We live in a world increasingly dominated by visual-rich experiences, which drive greater engagement with customers, partners and employees. Brands across nearly all markets realize the importance of delivering highly performant, engaging and personalized media to tell stories, share information and build strong connections with customers and prospects. Research has shown that consumers will recall 65% of the visual content they’ve seen nearly three days later — and retailers see a strong correlation between the number of videos watched and the average order value on their sites.
The rising importance of visual storytelling has been met by the parallel growth in digital transformation and a rise in adoption of headless systems. A headless system, typically part of the marketing technology (martech) stack, is one in which the presentation or delivery layer is decoupled from the content repository layer. Headless technologies of all stripes, whether headless commerce, headless content management systems (CMS), or even headless digital asset management (DAM) products, have become a significant enabler of the visual economy for many obvious, and not so obvious reasons. Here are three main factors driving the headless shift.
1. Multi-Channel Storytelling Requires Functional Flexibility
Flexibility is a major reason behind the growing popularity of these headless technologies. Flexibility in the context of a headless system is traditionally equated to using a variety of presentation layers with the underlying content repository. Just as important, however, is the flexibility associated with multiple groups being able to interact with the system in a functionally appropriate fashion, whether at an API layer, at a UI layer, or via integrated widgets. This concept of functional flexibility gives rise to ways in which brands can enable more compelling visual storytelling across different channels.
For example, one of my colleagues recently attended the Digital Food and Beverage Conference in Austin, Texas, and one of the prevailing sentiments at the show was the importance for brands to use visual storytelling to capture a piece of the “digital shelf” across their different online retail channels like Walmart, Amazon and Target. In fact, images were called the “the magic bullet” to enable this. The flexibility of a headless system would allow brands to craft different approaches associated with unique channel requirements to ultimately capture more of that digital shelf.
Related Article: Is a Headless CMS Right For You?
2. Augmenting Personalization
Personalization in the context of modern-day websites and applications is not new. The visual economy is predicated on the fact that consumers engage with rich media that speaks to them. According to an Accenture study, US businesses lost over $750 billion when customers switched companies because of poor personalization and a lack of trust. On the flip side, Gartner has predicted the effective use of personalization will allow digital companies to improve their profits by as much as 15% by 2020.
A headless system by itself doesn’t necessarily deliver personalization. However, the ability to add a delivery layer that incorporates personalization is that much easier with headless systems as opposed to being tied to any one particular delivery mechanism. An interesting example of this is the intersection of mobile and rich media.
Learning Opportunities
Mobile interactions have driven further expansion of the visual economy as mobile commerce, gaming and other forms of mobile entertainment expand the consumption of rich media.
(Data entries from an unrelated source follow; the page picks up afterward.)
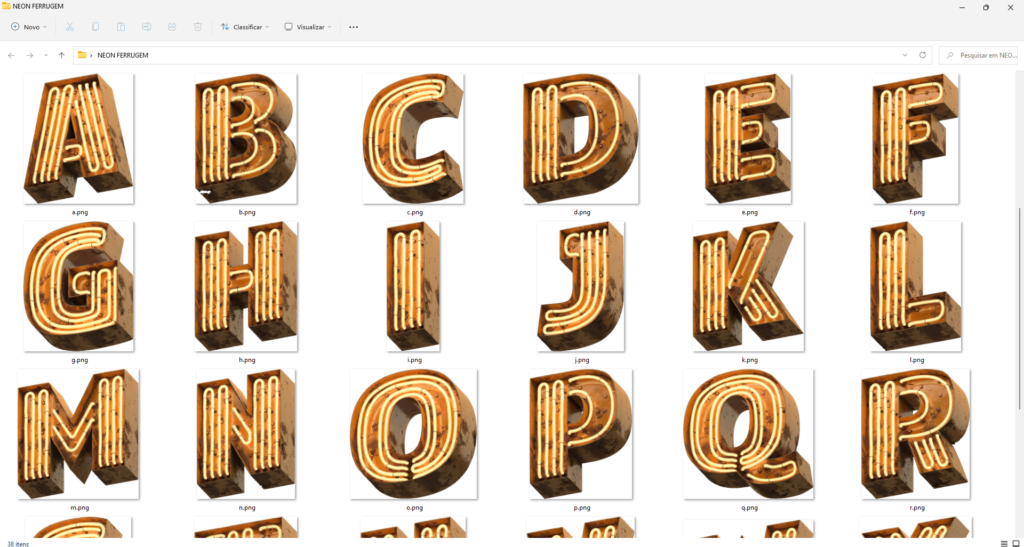The width and height of the screenshot is (1024, 547).
Task: Refresh the folder with the reload icon
Action: pyautogui.click(x=922, y=55)
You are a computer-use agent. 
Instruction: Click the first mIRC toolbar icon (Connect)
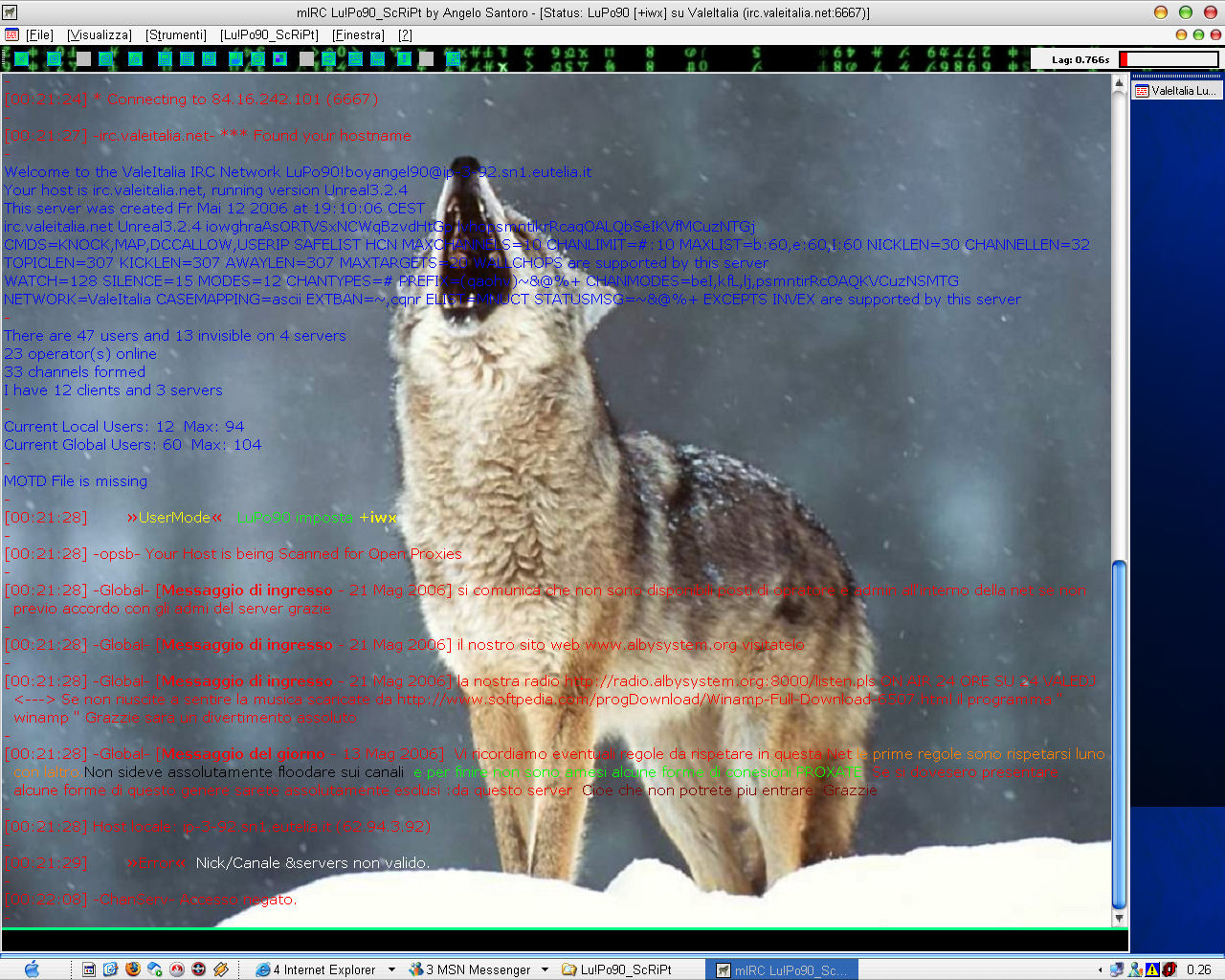tap(21, 59)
According to Mary Meeker’s latest State of the Internet Report, users are now spending 3.6 hours consuming digital media on their phones, a 10 times increase over the past decade. This level of digital interaction is deeper than many of us could have imagined at the outset of the smartphone era. Today, brands are trying to personalize these interactions and future-proof themselves to new mobile trends. Headless systems are a prime enabler of future-proofing as organizations can move quickly to adapt to new forms of interactions, browser standards and even media content formats.
Related Article: Does Your Organization Need a Director of Personalization?
3. Agility and Time to Market
Effectiveness and efficiency are both components of faster time-to-market for brands, and speedier iterations are critical for brand success in the visual economy. With a headless architecture, companies can more easily replace or upgrade parts of their martech infrastructure that don’t work for them in their existing business context. They’re in a position to test and deploy solutions faster, deploy to new channels easier, run new promotions across different channels, more easily incorporate new business models like user-generated content, and much more. In other words, a headless system promotes more agile methodologies, resulting in faster time-to-market for critical business initiatives.
Related Article: 6 Ways to Break Down the Content Deadlock in Personalization
A Headless System Will Aid Success in the Visual Economy
There is little doubt that successful brands in the next few years are those who crack the code on how visual media will build greater user engagement and loyalty. The emergence of headless systems is driven, in part, by the recognition that the pace of change in media consumption trends requires greater flexibility on their part to adapt to new and varied models of consumption. The ability to handle these new consumption models becomes especially relevant if brands want to separate themselves from their peers in the visual economy.